I can't help but feel that shouted sentence upon learning that a Topeka, Kansas high school was forced to stop distributing free condoms to students this week, after the district learned that the program was entering its second month. The district apparently has a policy against providing contraceptives. No doubt this is in-line with abstinence-only education which is recommended by the government. Perhaps the feeling here is that if students are mature enough to have sex, they are also mature enough to go to a drug store (on their skateboards) and buy condoms themselves. Or maybe they get an older student to go in for them, in case they get "carded", as with buying beer.

Maybe we just need a change of spin. We all agree "condom" is a sexually-charged word. You can't even talk about it to kids without having them running off to the nearest cloakroom. So, perhaps we need to do what America does whenever we wish to defuse a situation like this: change the name. Remember the fiasco of the french fries turned "freedom fries" in the wake of... France saying we shouldn't attacking other countries? Well, it's time to re-badge all these smutty devices.

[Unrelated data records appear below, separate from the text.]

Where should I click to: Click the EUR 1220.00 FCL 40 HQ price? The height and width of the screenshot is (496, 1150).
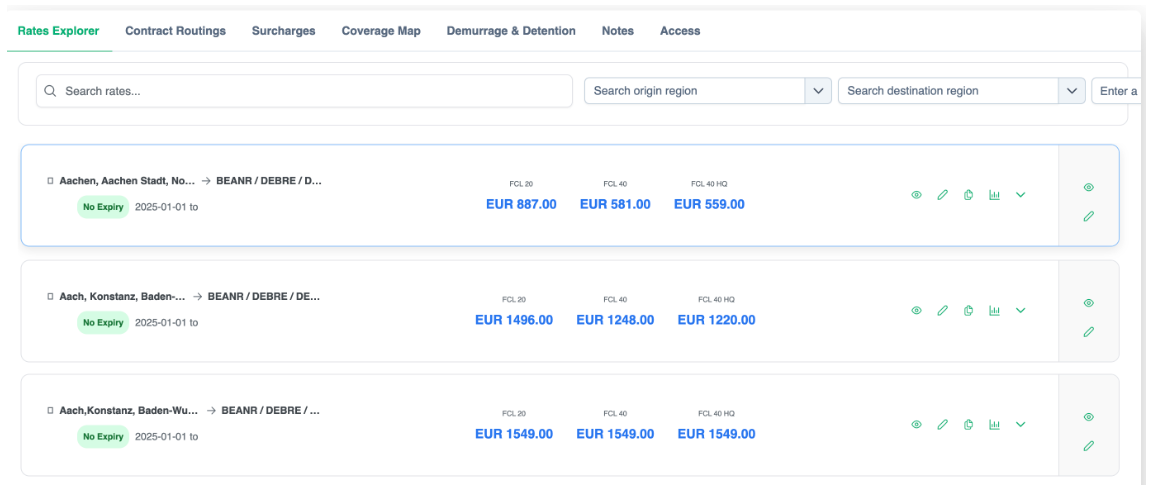(716, 321)
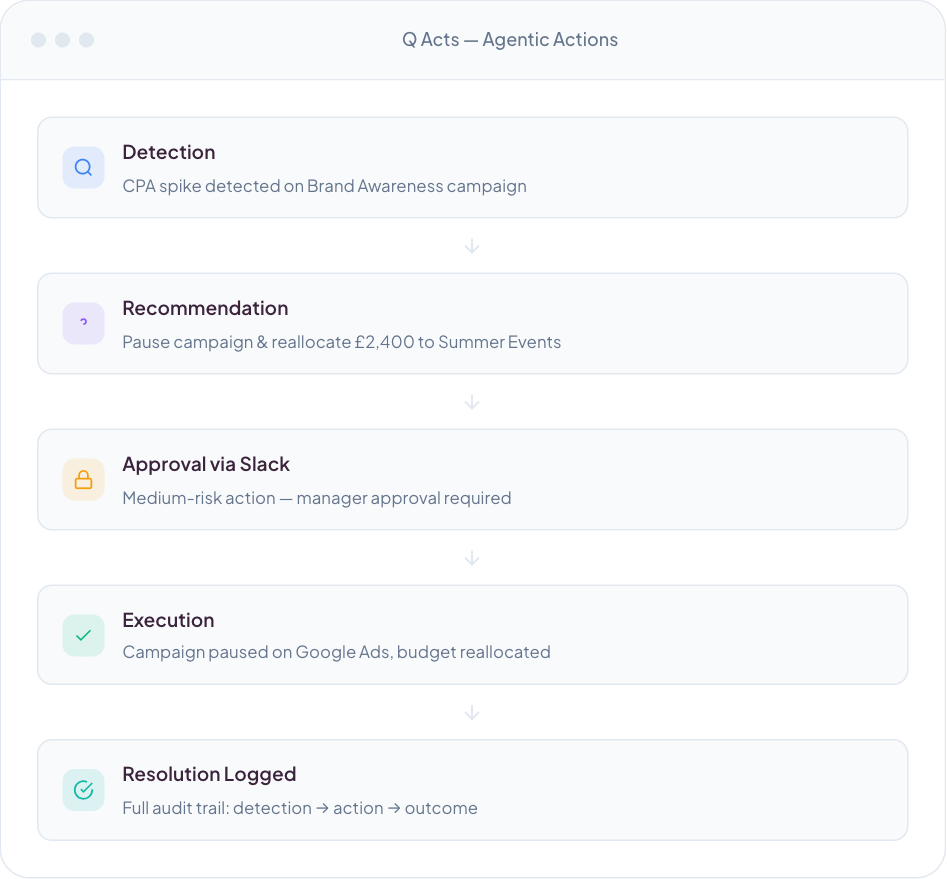947x879 pixels.
Task: Click the Q Acts — Agentic Actions window title
Action: 510,40
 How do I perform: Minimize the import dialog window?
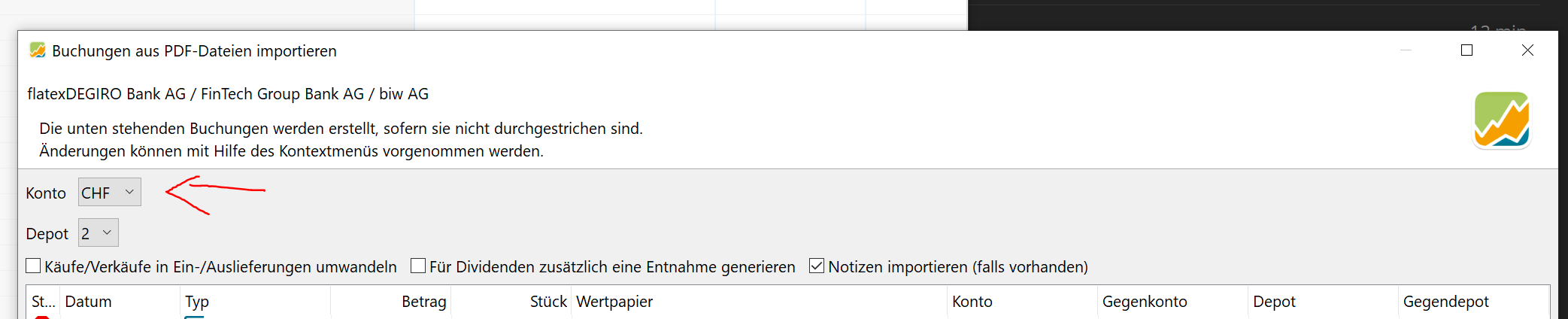(x=1406, y=50)
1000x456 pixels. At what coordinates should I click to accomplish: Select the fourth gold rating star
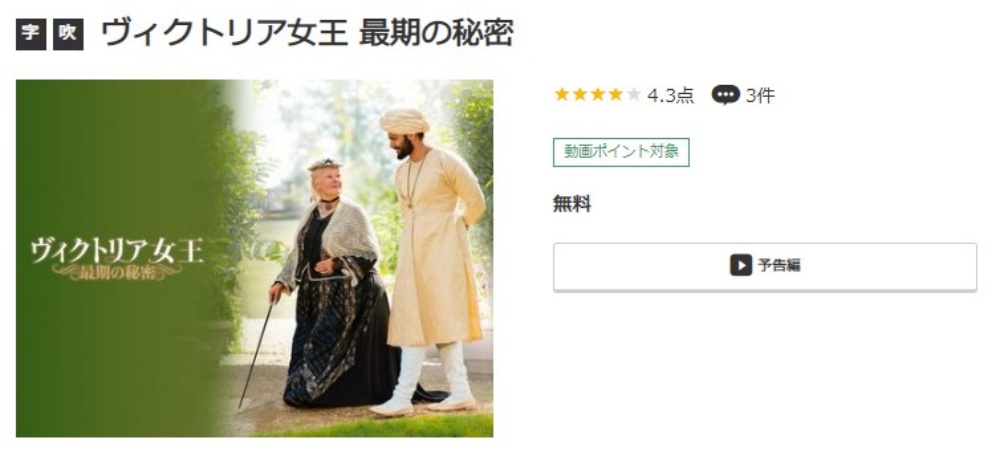click(615, 95)
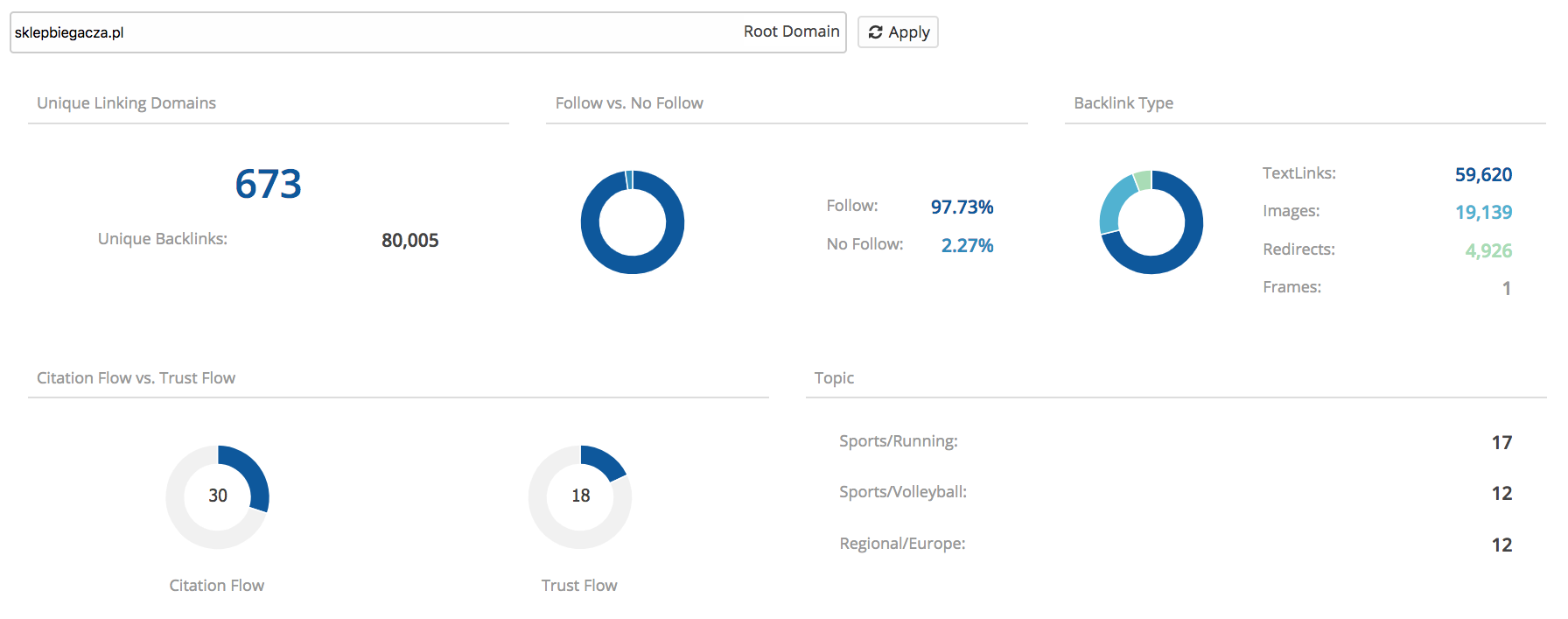
Task: Click the No Follow 2.27% value
Action: (967, 246)
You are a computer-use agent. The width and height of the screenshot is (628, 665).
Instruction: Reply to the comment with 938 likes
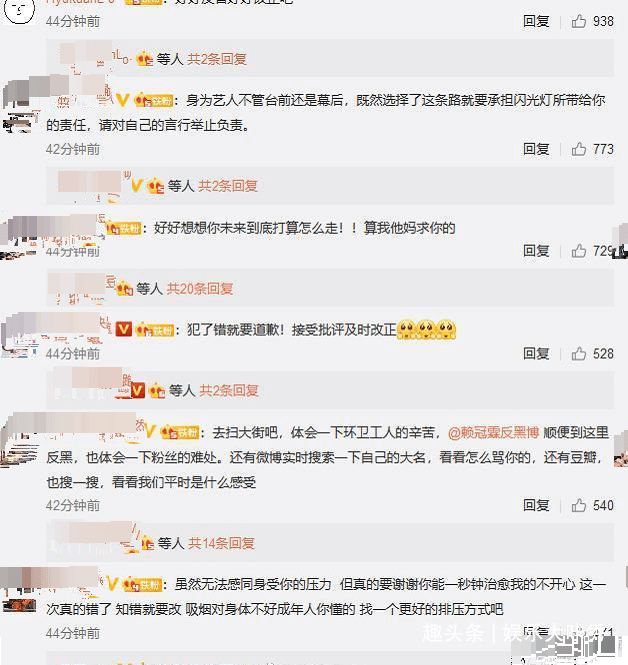tap(536, 21)
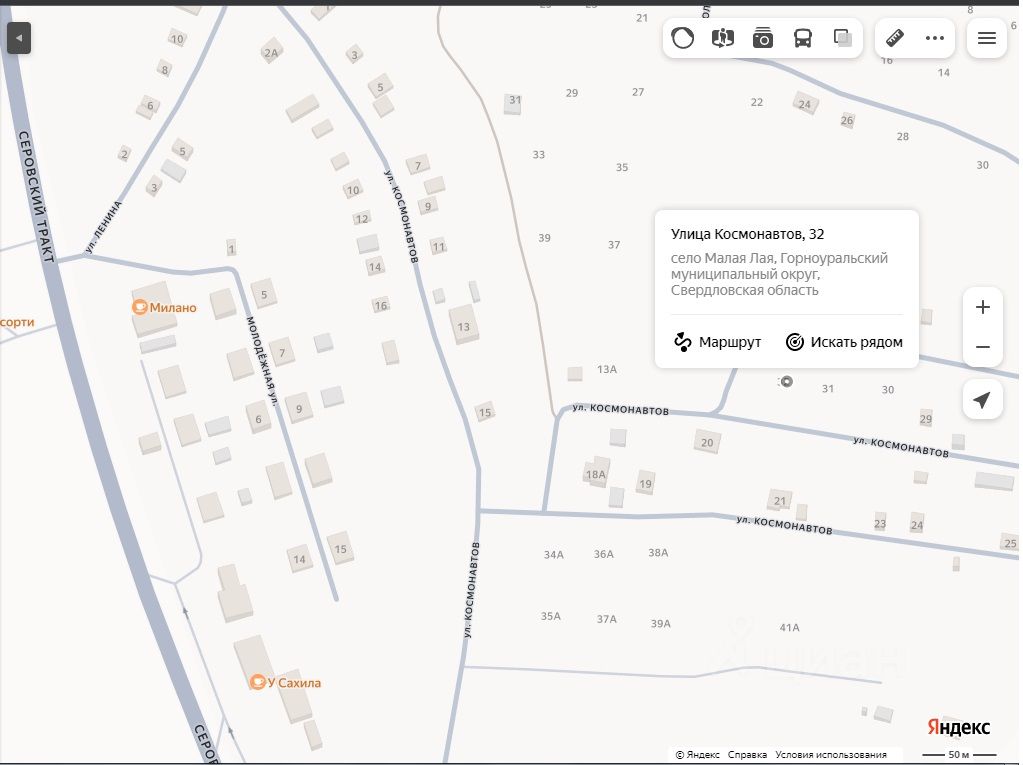Click the selected location pin marker
The image size is (1023, 765).
(786, 381)
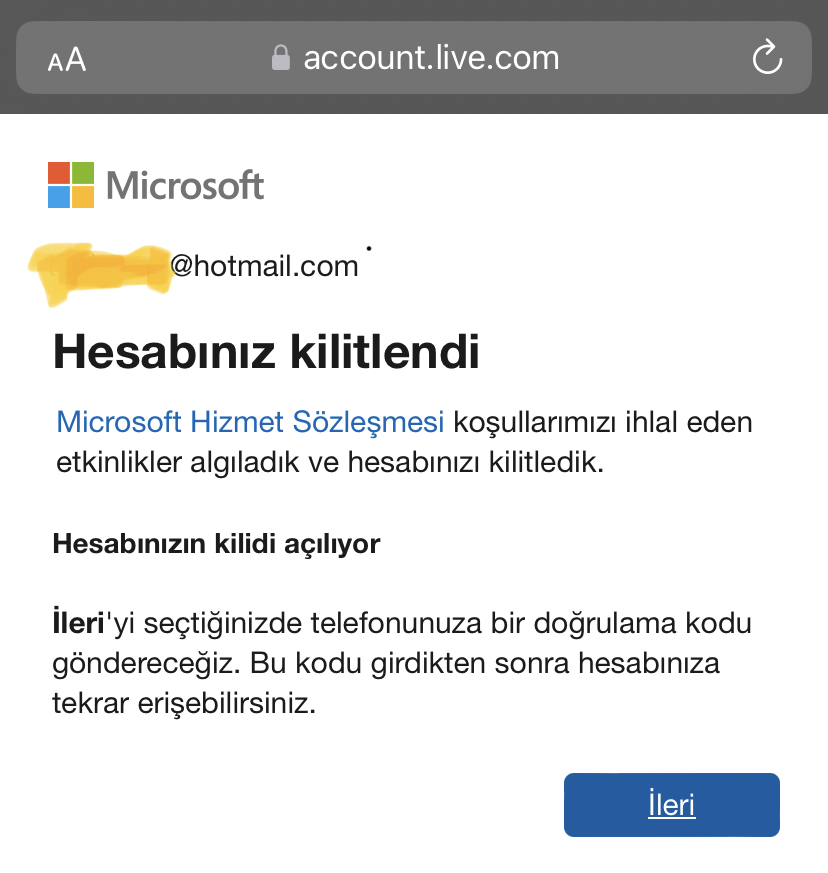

For example: in Alabama, it is illegal to sell sex toys. It was signed into law in 1998, and reaffirmed in 2004 by the Appeals Court. Under the "Anti-Obscenity Enforcement Act", it is prohibited to distribute "any device designed or marketed as useful primarily for the stimulation of human genital organs for any thing of pecuniary value", which underscores my belief that any law preventing obscenity must itself contain obscene imagery. In light of this prohibition, most sex toys are sold under the banner of "adult novelties" across the United States. In Texas, for example, it is illegal to sell sex toys unless they are marketed as "adult novelties", which basically means you can't describe what you're supposed to do with it. People who do describe it risk being arrested as "smut peddlers", which makes me laugh (though I'm probably supposed to shake my head and cluck my tongue).

I also laughed that a similar law in Georgia allows that a physician may prescribe the use of a sex toy for therapeutic purposes, but (and I quote) "the allowance does not apply to a therapist who only has a Ph.D."

Comments

  1. That is hard for me to understand. My brain says, "Be a kid. Roller blade and play in the mud. There is plenty of time to be an 'adult' later."